Armani’s women’s suits were equally groundbreaking. Spurred on by his sister, Armani used refined, lightweight men’s fabrics to create a deconstructed women’s suit. And, of course, once Armani had deconstructed our ideas of what power dressing meant, he went right on to reinvent it again with...
The power suit
The 1970s saw an unprecedented number of women enter the workforce, particularly office jobs. These professionals needed a wardrobe that would help them assert themselves in various, sadly sexist industries, without making them feel “like little girls dressed as men”. Step forward Giorgio Armani and his gravity-defying shoulder pads, a.k.a. the power suit.
“I wouldn’t say that the power suit was a reflection of feminism,” Armani explains in this interview with Atlas Corps. “It was rather inspired by an actual need, which I met with a pragmatic invention that had a strong social impact. It all began from my desire to create simple, soft jackets, in which the wearer could move freely and naturally.

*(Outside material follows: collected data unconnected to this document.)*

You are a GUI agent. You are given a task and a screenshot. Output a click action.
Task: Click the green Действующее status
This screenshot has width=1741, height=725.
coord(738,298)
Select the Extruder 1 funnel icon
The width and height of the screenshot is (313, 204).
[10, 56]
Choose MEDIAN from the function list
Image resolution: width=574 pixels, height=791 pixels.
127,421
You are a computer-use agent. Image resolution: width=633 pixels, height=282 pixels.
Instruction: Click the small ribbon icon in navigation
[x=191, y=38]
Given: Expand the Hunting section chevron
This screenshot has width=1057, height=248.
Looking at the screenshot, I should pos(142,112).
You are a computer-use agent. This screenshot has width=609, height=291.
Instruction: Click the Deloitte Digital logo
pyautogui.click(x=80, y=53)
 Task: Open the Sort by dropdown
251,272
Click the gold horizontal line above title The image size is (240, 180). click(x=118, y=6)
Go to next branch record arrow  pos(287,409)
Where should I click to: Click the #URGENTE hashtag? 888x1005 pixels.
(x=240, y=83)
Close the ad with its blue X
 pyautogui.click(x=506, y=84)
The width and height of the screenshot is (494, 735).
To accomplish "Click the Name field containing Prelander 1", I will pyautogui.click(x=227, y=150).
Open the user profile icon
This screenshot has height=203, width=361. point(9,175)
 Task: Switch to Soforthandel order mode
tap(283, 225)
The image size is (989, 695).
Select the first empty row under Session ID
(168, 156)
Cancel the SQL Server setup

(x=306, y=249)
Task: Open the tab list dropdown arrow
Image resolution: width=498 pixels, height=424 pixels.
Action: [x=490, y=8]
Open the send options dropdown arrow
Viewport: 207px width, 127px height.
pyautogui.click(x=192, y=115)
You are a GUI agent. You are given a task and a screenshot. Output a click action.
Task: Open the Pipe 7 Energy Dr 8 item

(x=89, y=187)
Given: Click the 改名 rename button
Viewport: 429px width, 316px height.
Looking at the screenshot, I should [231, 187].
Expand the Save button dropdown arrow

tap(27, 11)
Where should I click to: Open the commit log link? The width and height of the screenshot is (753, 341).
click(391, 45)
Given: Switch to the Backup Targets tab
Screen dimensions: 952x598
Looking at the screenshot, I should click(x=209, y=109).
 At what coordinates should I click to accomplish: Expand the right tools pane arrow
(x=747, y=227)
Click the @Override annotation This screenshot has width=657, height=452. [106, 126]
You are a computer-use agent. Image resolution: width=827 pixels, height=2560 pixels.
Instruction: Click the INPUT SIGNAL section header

I soon realised that women, with their increasingly busy working life, needed clothes that were as comfortable as men’s. They needed something that would give them dignity, an attitude that helped them cope with their professional life.”
A still from the S/S 1989 Armani collection
Armani wasn’t the first contemporary designer to see the potential of shoulder pads – that spark of genius belongs to Barbara Hulanicki at Biba – but the Italian designer’s genius for tailoring elevated power dressing to the mainstream. Before Armani came along, shoulder pads were either edgy or fussy. Victorians and Soho hipsters embraced shoulder pads: everyone else was a little wary. Armani’s clean lines and precise tailoring demonstrated that women with big shoulders could still be elegant, even feminine.
And when costume designer Sandy Powell was looking to create an authentic 90s stockbroker’s wardrobe for The Wolf of Wall Street; she went straight to Armani.
The sporty suit
The idea of athletes as fashion influences is still a relatively new one, brought about by the public’s seemingly endless access to their favourite athletes via social media and, you guessed it, Giorgio Armani. A keen athlete himself, Armani is one of the leading designers to combine high fashion with sporting excellence. As well as designing uniforms for Olympians, basketball players and footballers, Armani also designed suits for the National English Football Team and a line of clothes inspired by Ukrainian player Andriy Shevchenko.
Once again, the received norms of fashion were being subverted by Armani. He took stiff suits and deconstructed them into tailored elegance. He took a masculine garment and reinvented it for women, and then he helped sport embrace its stylish potential. Armani has often spoken of the challenges a typical, muscular athlete's body presents to a designer used to dressing slender models. But it’s a challenge he appears to relish in and he continues to use soft fabrics and strong lines to combine sport, fashion, and his beloved suits.